Clothing communicates cultural norms and expectations. My daughter bought me Nike Airforce Ones for my birthday. When I wear them on outreach somebody, usually under thirty, lets me know that my shoes are cool. I prefer to wear my Nike Air Monarchs. Classic “dad shoes,” simple, durable, and comfortable. I like my mailman shoes! Besides, is there anything worse than guys my age trying to dress like they’re twenty? I went to a church for many years that preached “you can learn a lot about a pastor by looking at his shoes.” So much for the content of our character. This group believed that we should approach God in excellence. This meant suits, ties, and shiny shoes. I was doomed to hell the minute my slovenly self entered the sanctuary.

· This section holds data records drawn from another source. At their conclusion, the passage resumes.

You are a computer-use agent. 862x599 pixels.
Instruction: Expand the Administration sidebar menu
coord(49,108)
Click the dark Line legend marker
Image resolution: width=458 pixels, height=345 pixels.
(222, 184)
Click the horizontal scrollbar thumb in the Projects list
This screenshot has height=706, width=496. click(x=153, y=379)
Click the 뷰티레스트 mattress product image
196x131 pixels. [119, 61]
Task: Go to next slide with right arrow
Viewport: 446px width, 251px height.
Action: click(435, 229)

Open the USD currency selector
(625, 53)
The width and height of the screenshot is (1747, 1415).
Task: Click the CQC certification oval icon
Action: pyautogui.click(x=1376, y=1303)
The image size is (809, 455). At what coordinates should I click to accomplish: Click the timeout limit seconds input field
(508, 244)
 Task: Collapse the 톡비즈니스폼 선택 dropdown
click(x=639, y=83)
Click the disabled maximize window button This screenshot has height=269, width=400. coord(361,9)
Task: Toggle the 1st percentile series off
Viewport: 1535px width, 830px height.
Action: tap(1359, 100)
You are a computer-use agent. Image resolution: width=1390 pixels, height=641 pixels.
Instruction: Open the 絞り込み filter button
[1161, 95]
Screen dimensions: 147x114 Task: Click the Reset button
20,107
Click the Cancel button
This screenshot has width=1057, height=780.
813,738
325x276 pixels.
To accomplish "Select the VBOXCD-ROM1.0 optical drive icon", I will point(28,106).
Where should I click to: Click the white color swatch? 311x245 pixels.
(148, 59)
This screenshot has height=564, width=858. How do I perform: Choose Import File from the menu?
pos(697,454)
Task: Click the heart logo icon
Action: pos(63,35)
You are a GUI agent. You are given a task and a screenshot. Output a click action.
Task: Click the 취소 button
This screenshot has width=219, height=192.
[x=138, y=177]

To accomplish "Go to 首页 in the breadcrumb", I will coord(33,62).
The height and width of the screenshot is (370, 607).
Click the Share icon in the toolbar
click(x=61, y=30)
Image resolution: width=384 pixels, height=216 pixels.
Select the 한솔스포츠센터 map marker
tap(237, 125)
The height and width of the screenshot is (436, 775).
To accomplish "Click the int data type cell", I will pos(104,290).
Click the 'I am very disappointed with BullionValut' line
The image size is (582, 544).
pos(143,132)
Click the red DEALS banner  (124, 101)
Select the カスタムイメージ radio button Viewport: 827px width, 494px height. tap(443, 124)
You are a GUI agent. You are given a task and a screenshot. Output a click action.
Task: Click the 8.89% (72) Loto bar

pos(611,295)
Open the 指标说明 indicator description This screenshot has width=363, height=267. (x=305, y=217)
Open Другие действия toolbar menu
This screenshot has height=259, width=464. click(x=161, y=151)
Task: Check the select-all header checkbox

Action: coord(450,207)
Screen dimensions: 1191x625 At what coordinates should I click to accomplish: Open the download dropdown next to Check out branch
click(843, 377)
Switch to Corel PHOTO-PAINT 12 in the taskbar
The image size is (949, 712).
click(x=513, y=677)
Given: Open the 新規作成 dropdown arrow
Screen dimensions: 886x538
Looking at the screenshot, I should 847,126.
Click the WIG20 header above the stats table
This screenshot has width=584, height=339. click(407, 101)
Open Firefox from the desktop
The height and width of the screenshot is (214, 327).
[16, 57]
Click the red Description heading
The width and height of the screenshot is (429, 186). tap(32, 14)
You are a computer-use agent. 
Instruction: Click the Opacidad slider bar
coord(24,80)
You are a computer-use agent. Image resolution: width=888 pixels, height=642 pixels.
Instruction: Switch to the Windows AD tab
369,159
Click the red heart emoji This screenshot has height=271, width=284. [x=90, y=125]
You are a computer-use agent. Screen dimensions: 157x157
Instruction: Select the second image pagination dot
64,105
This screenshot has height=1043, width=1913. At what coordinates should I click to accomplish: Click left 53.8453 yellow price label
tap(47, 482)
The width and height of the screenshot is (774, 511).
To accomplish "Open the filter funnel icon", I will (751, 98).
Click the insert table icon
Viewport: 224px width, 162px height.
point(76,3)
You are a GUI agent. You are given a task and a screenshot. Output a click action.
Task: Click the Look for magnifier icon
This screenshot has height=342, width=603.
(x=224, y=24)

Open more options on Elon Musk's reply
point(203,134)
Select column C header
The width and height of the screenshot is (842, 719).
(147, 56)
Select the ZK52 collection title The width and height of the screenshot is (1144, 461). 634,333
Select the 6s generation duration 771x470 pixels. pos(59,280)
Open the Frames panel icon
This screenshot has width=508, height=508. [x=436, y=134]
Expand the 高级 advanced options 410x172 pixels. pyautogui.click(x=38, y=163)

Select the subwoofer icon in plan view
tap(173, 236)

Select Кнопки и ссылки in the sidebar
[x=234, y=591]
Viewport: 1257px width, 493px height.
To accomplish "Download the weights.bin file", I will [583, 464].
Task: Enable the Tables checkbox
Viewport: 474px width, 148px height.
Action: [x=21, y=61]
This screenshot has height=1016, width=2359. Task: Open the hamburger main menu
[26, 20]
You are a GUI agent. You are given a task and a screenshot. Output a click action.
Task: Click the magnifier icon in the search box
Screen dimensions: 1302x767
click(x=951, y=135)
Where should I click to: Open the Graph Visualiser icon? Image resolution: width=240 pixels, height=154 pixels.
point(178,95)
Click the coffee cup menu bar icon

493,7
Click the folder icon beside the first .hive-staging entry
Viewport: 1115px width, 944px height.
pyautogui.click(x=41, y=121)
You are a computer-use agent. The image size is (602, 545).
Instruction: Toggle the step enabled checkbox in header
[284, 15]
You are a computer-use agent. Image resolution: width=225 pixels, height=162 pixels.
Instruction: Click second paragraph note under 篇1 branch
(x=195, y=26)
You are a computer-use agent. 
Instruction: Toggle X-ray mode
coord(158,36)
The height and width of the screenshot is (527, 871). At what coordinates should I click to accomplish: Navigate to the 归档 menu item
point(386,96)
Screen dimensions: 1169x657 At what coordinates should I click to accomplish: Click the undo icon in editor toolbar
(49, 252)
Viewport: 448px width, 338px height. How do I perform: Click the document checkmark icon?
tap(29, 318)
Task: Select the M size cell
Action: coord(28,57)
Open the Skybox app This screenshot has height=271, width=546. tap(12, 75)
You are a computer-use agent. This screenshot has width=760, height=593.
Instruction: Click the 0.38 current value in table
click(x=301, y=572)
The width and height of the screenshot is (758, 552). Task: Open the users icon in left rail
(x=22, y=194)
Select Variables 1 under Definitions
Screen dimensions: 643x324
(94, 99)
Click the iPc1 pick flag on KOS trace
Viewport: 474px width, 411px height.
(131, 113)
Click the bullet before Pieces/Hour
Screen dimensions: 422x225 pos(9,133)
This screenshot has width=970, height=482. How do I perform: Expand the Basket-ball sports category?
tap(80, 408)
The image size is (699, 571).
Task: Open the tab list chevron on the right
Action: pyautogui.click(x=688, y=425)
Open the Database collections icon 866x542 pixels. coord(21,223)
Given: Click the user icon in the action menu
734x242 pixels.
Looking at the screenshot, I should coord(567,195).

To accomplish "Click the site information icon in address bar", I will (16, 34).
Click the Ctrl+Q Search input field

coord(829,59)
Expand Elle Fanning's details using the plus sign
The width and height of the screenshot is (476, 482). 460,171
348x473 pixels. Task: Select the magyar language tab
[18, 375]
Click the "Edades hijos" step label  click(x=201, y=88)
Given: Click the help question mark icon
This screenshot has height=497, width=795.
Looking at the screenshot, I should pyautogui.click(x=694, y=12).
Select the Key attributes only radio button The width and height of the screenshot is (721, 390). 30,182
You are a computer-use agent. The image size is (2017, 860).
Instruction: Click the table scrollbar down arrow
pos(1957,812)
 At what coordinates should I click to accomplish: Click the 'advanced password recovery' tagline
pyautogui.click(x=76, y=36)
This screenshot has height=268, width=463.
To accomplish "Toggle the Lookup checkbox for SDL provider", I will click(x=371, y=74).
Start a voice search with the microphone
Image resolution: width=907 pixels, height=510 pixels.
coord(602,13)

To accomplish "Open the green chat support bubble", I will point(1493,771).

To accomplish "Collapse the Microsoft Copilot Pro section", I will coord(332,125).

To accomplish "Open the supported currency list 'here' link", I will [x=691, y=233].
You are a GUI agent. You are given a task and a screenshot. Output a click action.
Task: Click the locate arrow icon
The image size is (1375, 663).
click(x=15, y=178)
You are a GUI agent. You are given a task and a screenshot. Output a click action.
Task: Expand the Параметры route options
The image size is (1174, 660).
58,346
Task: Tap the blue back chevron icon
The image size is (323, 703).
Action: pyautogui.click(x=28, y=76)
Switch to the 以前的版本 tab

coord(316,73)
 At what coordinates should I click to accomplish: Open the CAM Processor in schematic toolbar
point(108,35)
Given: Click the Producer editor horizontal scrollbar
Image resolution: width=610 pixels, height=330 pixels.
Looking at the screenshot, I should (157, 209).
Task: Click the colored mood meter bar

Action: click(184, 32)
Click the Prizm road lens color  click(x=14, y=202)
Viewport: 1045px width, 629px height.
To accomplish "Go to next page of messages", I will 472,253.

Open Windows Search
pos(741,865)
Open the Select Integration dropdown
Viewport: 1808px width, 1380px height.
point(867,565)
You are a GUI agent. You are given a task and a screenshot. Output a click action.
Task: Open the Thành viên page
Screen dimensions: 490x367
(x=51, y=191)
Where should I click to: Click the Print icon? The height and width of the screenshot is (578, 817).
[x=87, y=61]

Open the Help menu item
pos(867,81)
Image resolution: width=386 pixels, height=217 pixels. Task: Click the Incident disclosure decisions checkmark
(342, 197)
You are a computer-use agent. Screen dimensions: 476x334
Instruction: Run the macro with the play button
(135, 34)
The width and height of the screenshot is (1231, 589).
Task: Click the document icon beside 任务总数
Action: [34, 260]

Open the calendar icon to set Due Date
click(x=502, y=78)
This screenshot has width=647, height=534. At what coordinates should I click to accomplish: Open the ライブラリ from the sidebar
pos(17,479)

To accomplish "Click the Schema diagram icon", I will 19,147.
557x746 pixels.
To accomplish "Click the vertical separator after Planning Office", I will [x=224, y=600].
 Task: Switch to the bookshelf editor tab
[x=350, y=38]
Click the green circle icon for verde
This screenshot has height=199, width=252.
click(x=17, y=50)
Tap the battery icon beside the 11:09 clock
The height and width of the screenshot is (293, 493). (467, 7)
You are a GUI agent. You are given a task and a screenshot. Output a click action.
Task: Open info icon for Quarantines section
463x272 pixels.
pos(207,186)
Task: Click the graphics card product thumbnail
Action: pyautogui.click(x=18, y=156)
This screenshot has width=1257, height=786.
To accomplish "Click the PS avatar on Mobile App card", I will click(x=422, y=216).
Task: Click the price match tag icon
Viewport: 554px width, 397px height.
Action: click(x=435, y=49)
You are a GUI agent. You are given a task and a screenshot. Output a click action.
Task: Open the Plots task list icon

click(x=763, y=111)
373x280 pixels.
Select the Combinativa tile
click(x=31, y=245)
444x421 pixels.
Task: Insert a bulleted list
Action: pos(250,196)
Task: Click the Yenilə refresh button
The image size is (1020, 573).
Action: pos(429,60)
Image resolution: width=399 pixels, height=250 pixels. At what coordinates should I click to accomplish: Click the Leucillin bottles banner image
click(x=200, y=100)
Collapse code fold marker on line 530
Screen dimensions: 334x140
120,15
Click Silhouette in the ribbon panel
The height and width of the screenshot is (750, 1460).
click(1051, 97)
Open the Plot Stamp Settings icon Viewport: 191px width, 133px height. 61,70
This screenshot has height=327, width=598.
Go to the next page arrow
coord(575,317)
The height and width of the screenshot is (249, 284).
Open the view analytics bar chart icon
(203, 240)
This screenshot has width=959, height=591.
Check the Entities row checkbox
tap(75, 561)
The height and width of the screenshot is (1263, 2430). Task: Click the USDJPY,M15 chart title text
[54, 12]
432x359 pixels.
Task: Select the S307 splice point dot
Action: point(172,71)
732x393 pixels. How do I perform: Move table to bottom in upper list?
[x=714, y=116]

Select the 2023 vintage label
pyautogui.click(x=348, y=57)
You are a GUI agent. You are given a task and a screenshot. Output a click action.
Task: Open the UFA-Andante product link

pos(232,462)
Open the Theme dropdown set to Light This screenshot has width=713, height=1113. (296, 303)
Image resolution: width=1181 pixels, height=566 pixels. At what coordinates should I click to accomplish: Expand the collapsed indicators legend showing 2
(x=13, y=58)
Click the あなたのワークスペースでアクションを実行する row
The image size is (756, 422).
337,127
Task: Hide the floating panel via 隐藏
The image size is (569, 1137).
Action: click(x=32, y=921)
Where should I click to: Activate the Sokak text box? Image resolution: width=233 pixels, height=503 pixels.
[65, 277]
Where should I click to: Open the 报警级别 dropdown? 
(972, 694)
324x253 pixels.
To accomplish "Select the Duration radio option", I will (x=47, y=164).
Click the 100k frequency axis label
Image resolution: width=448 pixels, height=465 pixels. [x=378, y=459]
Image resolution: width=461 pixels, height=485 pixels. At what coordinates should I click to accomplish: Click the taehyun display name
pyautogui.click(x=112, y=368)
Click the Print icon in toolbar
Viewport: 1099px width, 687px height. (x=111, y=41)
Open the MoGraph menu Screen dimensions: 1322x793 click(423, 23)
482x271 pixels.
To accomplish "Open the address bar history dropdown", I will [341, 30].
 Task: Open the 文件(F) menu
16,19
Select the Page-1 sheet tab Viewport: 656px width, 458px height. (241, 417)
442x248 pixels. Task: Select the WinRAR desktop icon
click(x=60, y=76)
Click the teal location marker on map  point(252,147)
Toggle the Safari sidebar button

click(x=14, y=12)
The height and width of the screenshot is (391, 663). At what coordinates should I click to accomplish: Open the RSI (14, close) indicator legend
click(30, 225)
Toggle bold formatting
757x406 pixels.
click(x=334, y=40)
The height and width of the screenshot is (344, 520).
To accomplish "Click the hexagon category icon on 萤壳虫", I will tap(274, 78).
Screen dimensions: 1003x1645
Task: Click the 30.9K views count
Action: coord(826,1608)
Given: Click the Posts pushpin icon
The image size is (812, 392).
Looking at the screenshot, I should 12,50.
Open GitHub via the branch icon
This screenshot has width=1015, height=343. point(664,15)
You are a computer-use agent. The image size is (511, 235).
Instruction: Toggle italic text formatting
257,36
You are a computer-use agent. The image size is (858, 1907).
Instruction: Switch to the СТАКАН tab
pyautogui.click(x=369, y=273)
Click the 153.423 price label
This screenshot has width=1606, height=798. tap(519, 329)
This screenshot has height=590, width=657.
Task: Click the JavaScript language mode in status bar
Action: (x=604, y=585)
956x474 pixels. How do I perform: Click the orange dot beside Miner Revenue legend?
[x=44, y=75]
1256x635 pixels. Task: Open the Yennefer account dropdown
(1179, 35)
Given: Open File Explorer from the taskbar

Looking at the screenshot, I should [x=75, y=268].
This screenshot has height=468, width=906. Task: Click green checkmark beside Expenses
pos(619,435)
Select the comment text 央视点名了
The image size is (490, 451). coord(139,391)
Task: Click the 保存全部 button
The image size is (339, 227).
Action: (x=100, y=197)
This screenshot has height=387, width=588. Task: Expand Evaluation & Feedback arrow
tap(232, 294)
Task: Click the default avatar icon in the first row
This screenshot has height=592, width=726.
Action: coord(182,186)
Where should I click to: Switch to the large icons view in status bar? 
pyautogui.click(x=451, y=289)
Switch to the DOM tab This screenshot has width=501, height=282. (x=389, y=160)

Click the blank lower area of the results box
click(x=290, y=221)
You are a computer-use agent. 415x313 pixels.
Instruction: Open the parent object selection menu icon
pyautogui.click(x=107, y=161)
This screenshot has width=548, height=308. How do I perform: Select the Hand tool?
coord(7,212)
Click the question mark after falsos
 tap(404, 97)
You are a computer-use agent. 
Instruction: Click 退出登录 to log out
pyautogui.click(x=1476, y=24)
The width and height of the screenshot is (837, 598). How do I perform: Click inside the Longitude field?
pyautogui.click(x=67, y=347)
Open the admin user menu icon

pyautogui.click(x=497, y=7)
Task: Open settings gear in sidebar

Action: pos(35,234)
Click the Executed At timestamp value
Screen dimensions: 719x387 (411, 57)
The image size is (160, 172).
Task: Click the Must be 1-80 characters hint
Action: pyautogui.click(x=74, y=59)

On the street, clothing is about survival. My gutter punk friends use dental floss as sewing thread, recycling the same clothes over and over again. Sweatpants under jeans with two pairs of socks communicates function over form. Laundry is challenging and clothes are disposable for the homeless. Clothes are also currency. “Yo, my buddy gave me this coat for a phone charger.” Homeless people are also generous, they will literally give you the coat off their backs. “Whoever has two coats must share with anyone who has none; and whoever has food must do likewise (Luke 3;11).” What a blessing to be gifted a coat.
This Christmas I received a two hundred dollar Amazon gift card. The elders and deacons from a church that is in my network just wanted to bless me. I purchased a black Carhartt insulated jacket, concluding my long and arduous coat journey. I ordered the wrong size and had to return it. After returning it, it was sent back as damaged and undeliverable. It finally arrived, a coat that’s warm, fits, and meets the approval of my family. Whenever I wear this coat, a homeless friend pays me a compliment. “Hey Mike, that’s a nice coat.” After standing outside with homeless people in the rain and snow, I will never take my coat or salvation for granted. My mom would be so proud!